Japanese Cheesecake



Makes 1 (8- or 9-inch) cake 
Prep Time 15 minutes, plus chilling time 
Baking Time 1 hour 15 minutes

Ingredients:
1 (8-ounce) pack cream cheese, cubed, at room temperature
1/4 cup fresh milk
1/4 cup butter, cubed, at room temperature
1/2 cup sugar, divided
1/4 cup all-purpose flour
1 teaspoon baking powder
5 large eggs, separated
1 tablespoon lemon juice
1 teaspoon vanilla extract
1/4 teaspoon cream of tartar


1 Preheat oven to 325°F. Line the bottom and sides of an 8- or 9-inch round pan with parchment paper.

2 In a double boiler, melt cream cheese, milk, and butter until smooth.

3 Add 1/4 cup sugar, flour, baking powder, egg yolks, lemon juice, and vanilla extract; mix until well combined. Set aside and let cool.

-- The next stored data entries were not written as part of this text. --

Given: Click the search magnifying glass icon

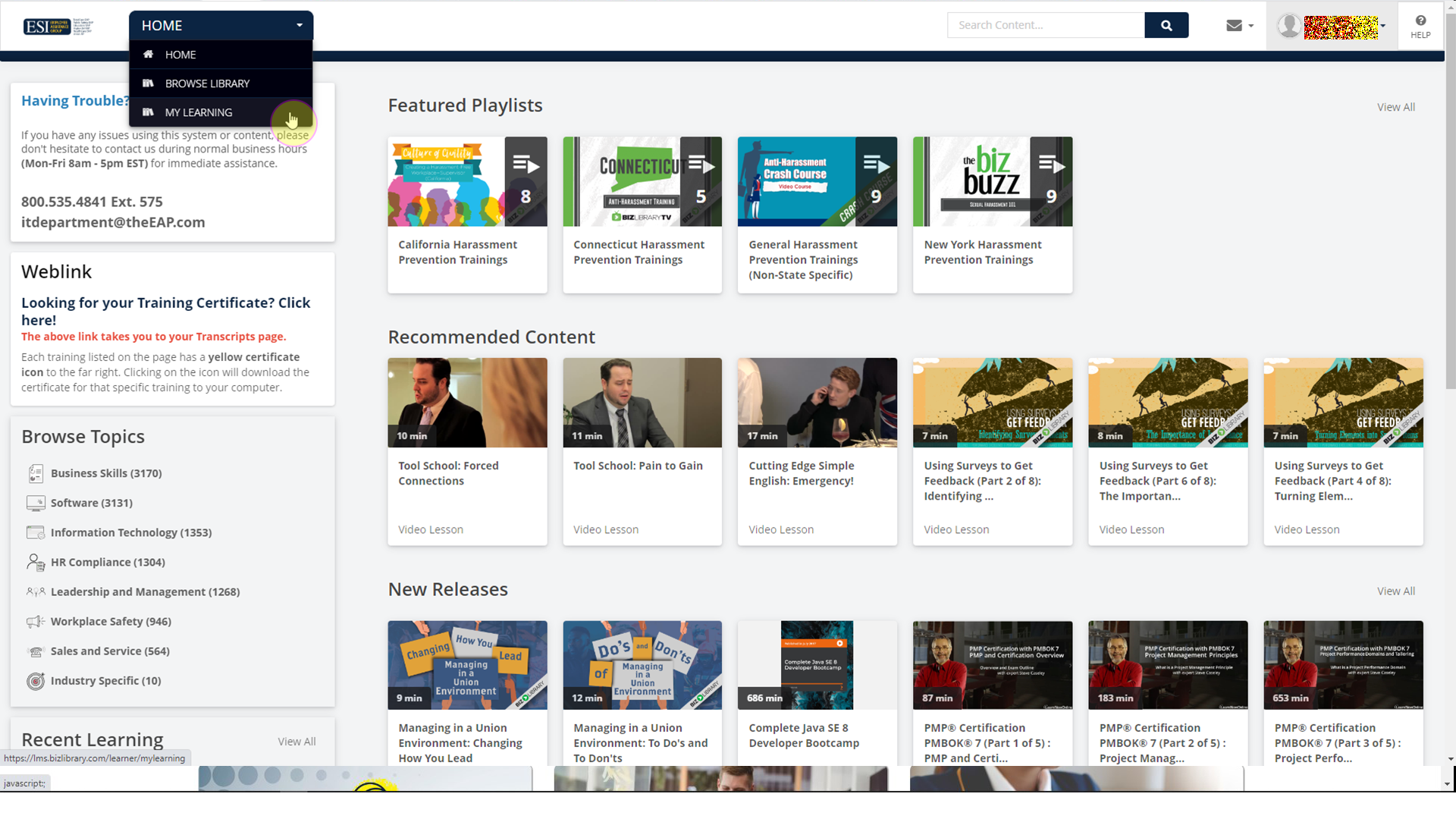Looking at the screenshot, I should 1166,25.
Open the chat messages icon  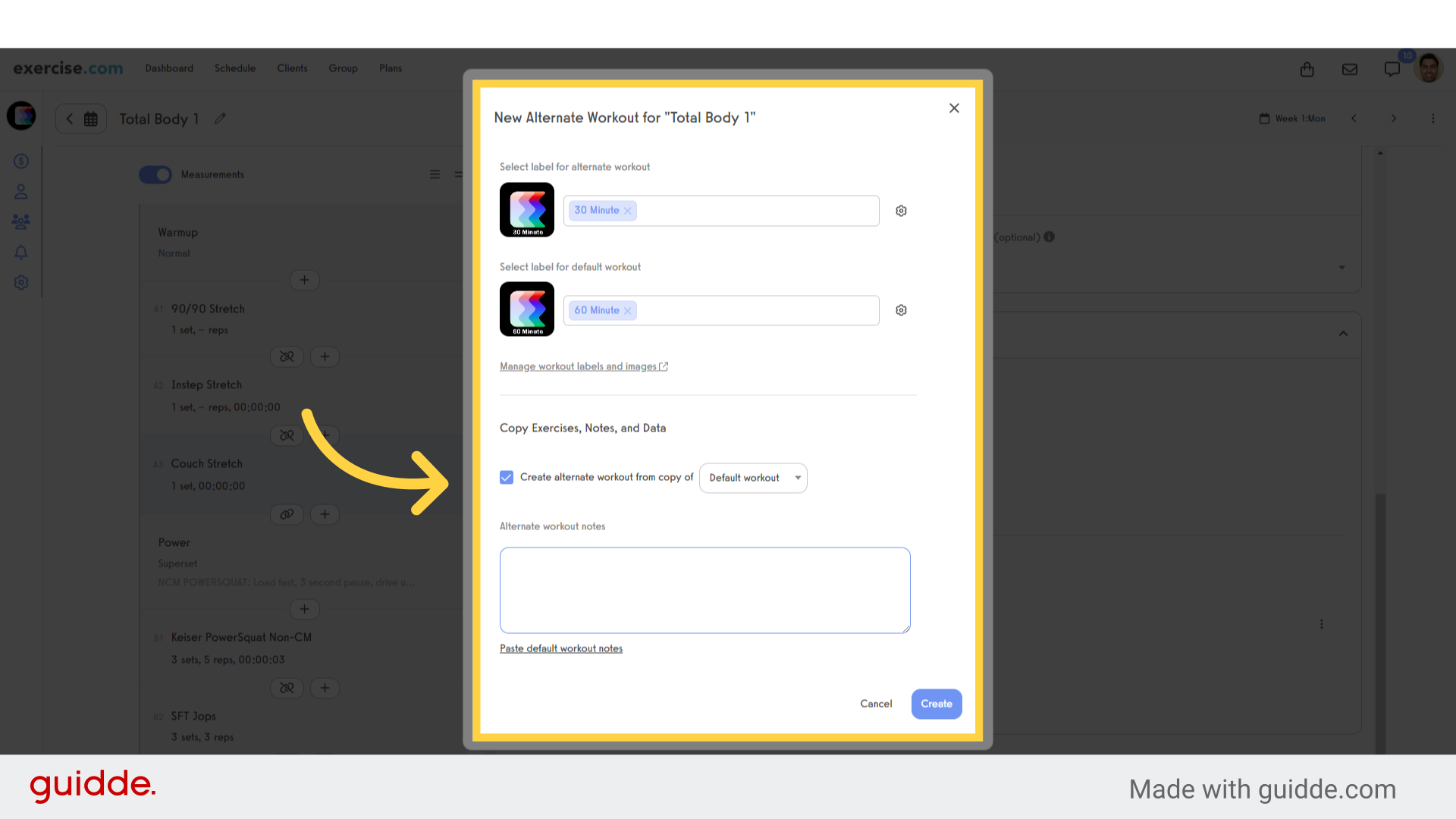pyautogui.click(x=1392, y=69)
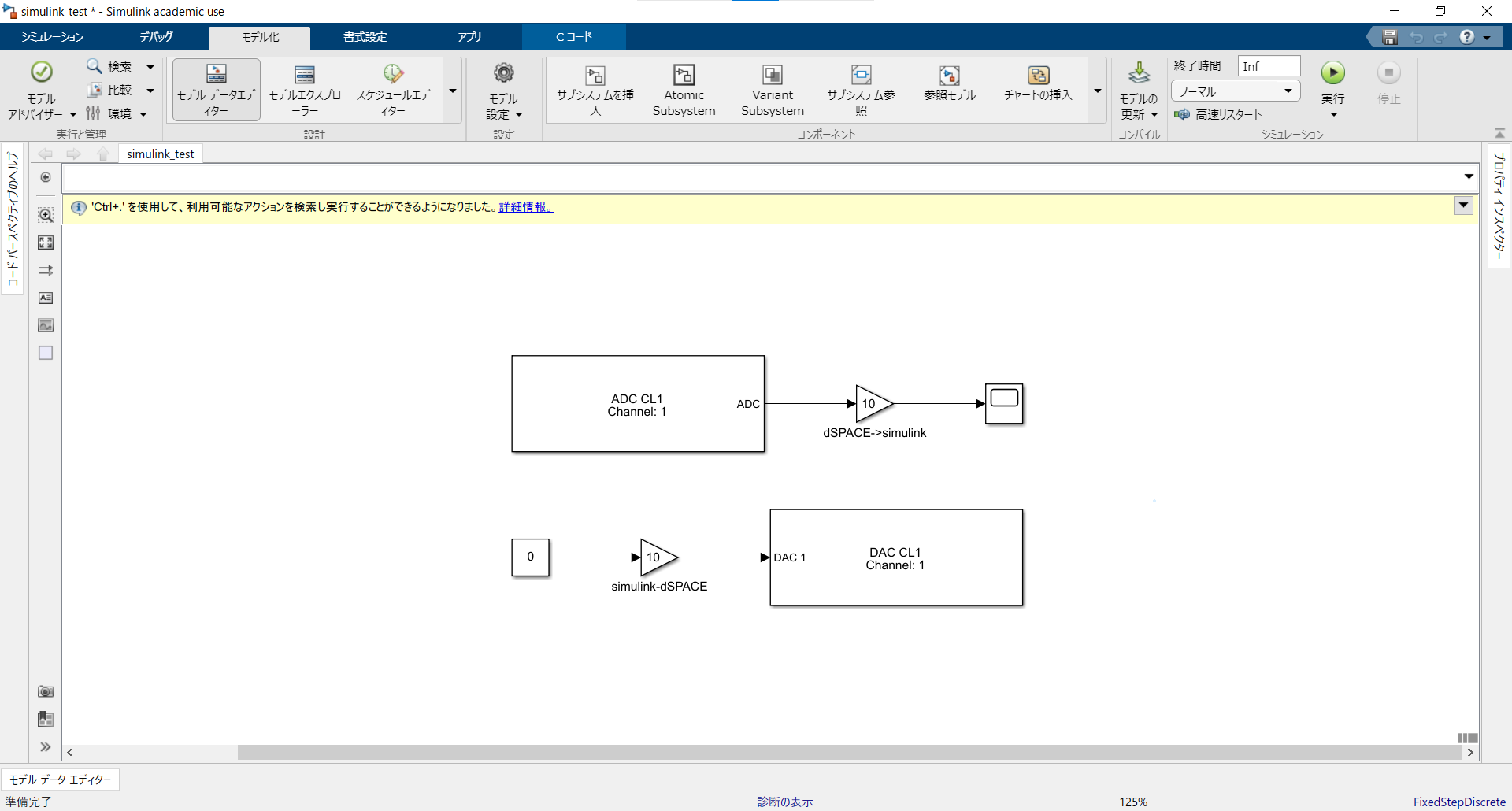Enable 高速リスタート (fast restart)
The width and height of the screenshot is (1512, 811).
pos(1219,114)
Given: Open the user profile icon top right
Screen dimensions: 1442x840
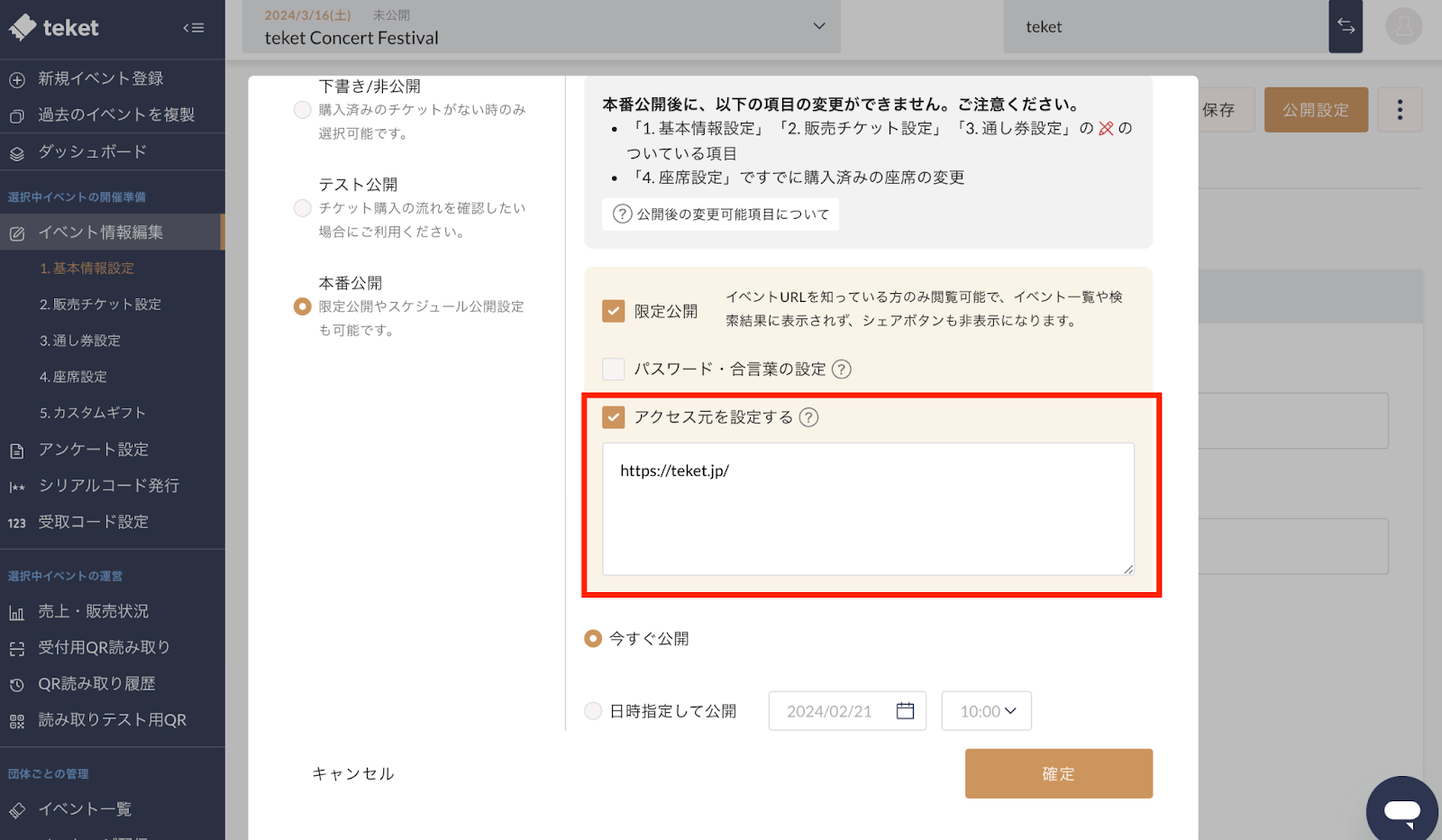Looking at the screenshot, I should [x=1403, y=27].
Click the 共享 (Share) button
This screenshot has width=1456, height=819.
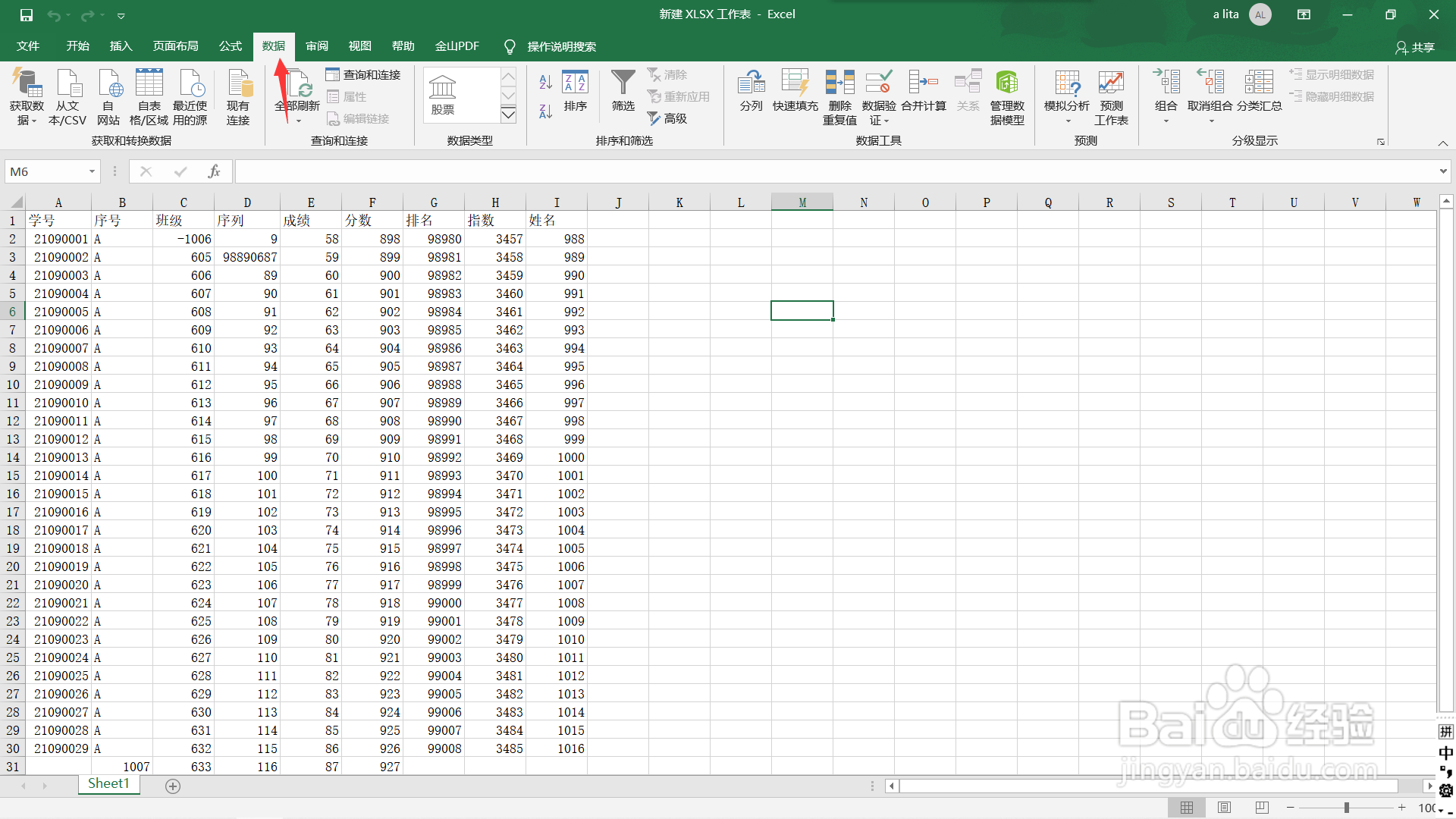pyautogui.click(x=1415, y=47)
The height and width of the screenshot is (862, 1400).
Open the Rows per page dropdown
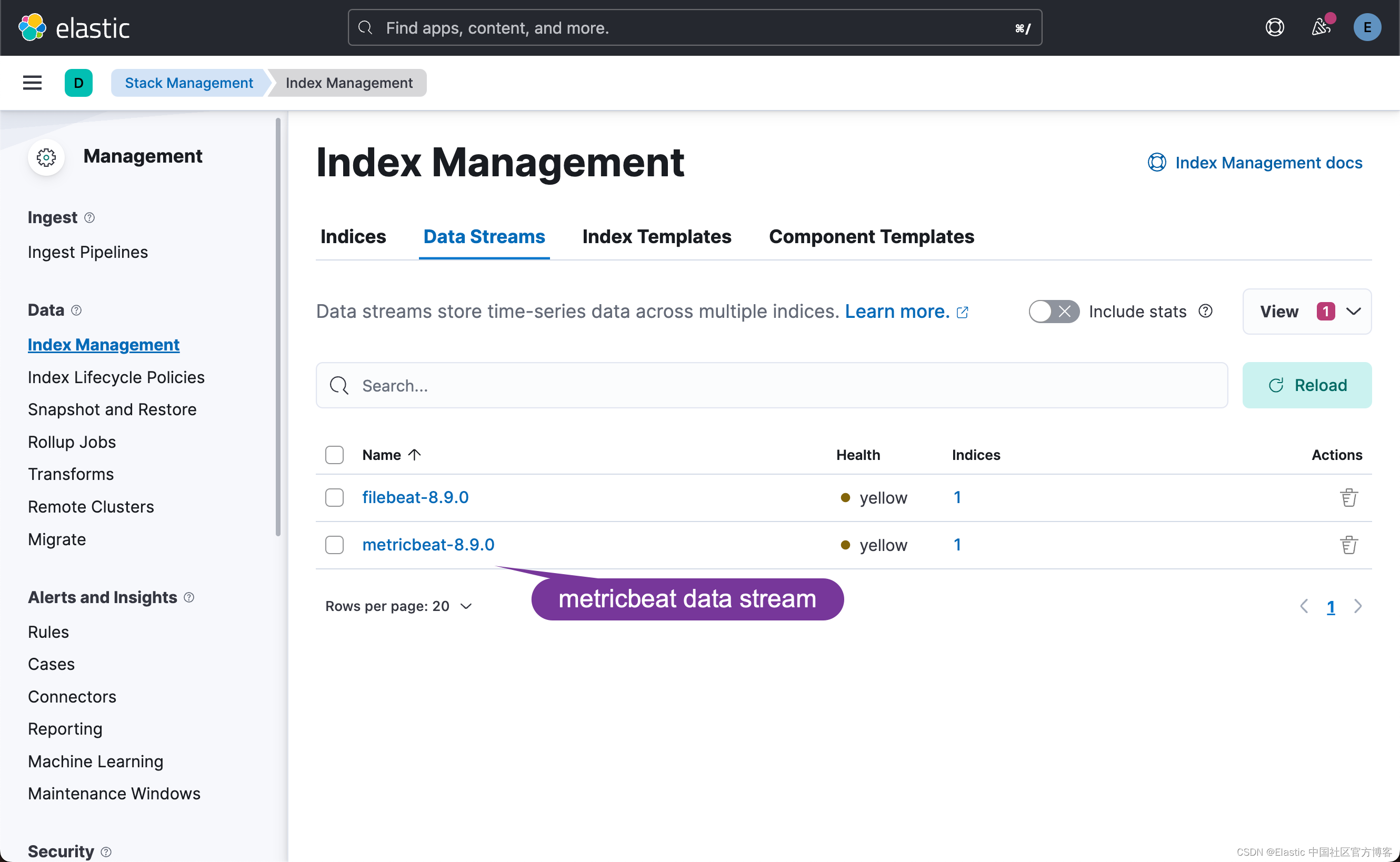[x=398, y=606]
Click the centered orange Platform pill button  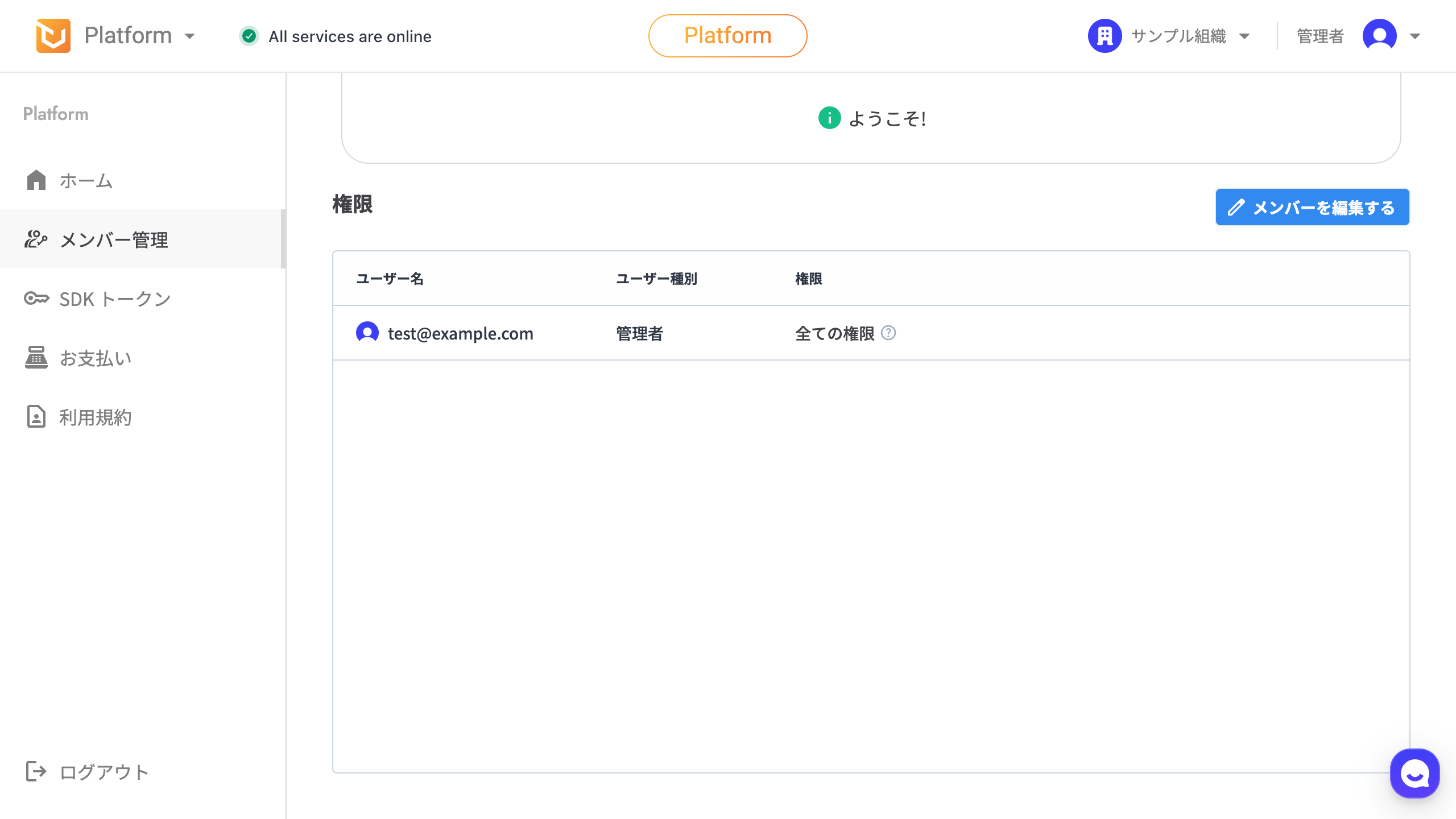[727, 36]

4 In the bowl of an electric mixer fitted with the whisk attachment, whip egg whites with cream of tartar. Add remaining sugar gradually. Whip until soft peaks form.

5 Fold in 1/3 of the whipped egg whites into the cream cheese mixture, then fold in the remaining egg whites. Do this gently and gradually to prevent the whipped egg whites from deflating.

6 Pour mixture into the prepared pan. Place pan in a large rectangular baking pan with 2- to 3-inch-high sides. Pour hot water into the outer pan until halfway full. Bake in the preheated oven for 1 hour and 15 minutes or until top is browned and cake looks set. Turn off heat.

7 Let cool inside oven until almost at room temperature. Chill overnight or at least 4 hours before serving.